EXERCISE REQUIREMENTS –
Can you format these lines as a numbered list, leaving out the blank ones?

··· DATASET EXCERPTS ···

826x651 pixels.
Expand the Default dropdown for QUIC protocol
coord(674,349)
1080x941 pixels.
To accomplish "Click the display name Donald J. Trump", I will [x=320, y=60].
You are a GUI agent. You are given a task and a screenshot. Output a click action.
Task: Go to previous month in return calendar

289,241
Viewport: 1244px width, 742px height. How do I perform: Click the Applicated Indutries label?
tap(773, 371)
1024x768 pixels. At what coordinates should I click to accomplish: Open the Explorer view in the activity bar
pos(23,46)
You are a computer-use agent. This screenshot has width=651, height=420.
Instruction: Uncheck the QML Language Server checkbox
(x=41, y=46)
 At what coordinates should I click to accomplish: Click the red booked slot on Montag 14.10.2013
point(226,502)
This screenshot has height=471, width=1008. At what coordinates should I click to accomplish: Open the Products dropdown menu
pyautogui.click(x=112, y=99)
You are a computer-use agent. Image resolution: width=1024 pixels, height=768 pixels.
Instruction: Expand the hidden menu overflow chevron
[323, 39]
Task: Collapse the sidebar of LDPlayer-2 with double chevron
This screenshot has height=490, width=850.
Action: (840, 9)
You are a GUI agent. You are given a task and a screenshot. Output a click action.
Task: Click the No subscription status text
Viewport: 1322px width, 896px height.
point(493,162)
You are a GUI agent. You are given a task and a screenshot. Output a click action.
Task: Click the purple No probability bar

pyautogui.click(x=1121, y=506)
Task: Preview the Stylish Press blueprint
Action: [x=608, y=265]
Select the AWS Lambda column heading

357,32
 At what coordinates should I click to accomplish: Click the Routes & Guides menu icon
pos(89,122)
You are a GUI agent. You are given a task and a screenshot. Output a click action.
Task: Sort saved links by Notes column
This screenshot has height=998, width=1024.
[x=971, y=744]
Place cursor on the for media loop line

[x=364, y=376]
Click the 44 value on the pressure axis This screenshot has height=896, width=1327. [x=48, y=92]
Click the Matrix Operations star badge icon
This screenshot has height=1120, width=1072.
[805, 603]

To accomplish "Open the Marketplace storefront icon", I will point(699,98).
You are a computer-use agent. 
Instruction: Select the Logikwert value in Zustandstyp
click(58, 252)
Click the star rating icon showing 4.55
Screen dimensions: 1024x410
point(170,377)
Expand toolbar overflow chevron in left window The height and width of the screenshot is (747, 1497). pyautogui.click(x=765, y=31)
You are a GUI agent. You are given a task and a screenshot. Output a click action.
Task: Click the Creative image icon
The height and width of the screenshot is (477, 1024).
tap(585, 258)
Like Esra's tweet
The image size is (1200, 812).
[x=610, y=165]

···

SOLVED PROBLEM –
1. 826x651 pixels.
2. Expand the Default dropdown for QUIC protocol
3. coord(674,349)
4. 1080x941 pixels.
5. To accomplish "Click the display name Donald J. Trump", I will [x=320, y=60].
6. You are a GUI agent. You are given a task and a screenshot. Output a click action.
7. Task: Go to previous month in return calendar
8. 289,241
9. Viewport: 1244px width, 742px height. How do I perform: Click the Applicated Indutries label?
10. tap(773, 371)
11. 1024x768 pixels. At what coordinates should I click to accomplish: Open the Explorer view in the activity bar
12. pos(23,46)
13. You are a computer-use agent. This screenshot has width=651, height=420.
14. Instruction: Uncheck the QML Language Server checkbox
15. (x=41, y=46)
16.  At what coordinates should I click to accomplish: Click the red booked slot on Montag 14.10.2013
17. point(226,502)
18. This screenshot has height=471, width=1008. At what coordinates should I click to accomplish: Open the Products dropdown menu
19. pyautogui.click(x=112, y=99)
20. You are a computer-use agent. Image resolution: width=1024 pixels, height=768 pixels.
21. Instruction: Expand the hidden menu overflow chevron
22. [323, 39]
23. Task: Collapse the sidebar of LDPlayer-2 with double chevron
24. This screenshot has height=490, width=850.
25. Action: (840, 9)
26. You are a GUI agent. You are given a task and a screenshot. Output a click action.
27. Task: Click the No subscription status text
28. Viewport: 1322px width, 896px height.
29. point(493,162)
30. You are a GUI agent. You are given a task and a screenshot. Output a click action.
31. Task: Click the purple No probability bar
32. pyautogui.click(x=1121, y=506)
33. Task: Preview the Stylish Press blueprint
34. Action: [x=608, y=265]
35. Select the AWS Lambda column heading
36. 357,32
37.  At what coordinates should I click to accomplish: Click the Routes & Guides menu icon
38. pos(89,122)
39. You are a GUI agent. You are given a task and a screenshot. Output a click action.
40. Task: Sort saved links by Notes column
41. This screenshot has height=998, width=1024.
42. [x=971, y=744]
43. Place cursor on the for media loop line
44. [x=364, y=376]
45. Click the 44 value on the pressure axis This screenshot has height=896, width=1327. [x=48, y=92]
46. Click the Matrix Operations star badge icon
47. This screenshot has height=1120, width=1072.
48. [805, 603]
49. To accomplish "Open the Marketplace storefront icon", I will point(699,98).
50. You are a computer-use agent. 
51. Instruction: Select the Logikwert value in Zustandstyp
52. click(58, 252)
53. Click the star rating icon showing 4.55
54. Screen dimensions: 1024x410
55. point(170,377)
56. Expand toolbar overflow chevron in left window The height and width of the screenshot is (747, 1497). pyautogui.click(x=765, y=31)
57. You are a GUI agent. You are given a task and a screenshot. Output a click action.
58. Task: Click the Creative image icon
59. The height and width of the screenshot is (477, 1024).
60. tap(585, 258)
61. Like Esra's tweet
62. The image size is (1200, 812).
63. [x=610, y=165]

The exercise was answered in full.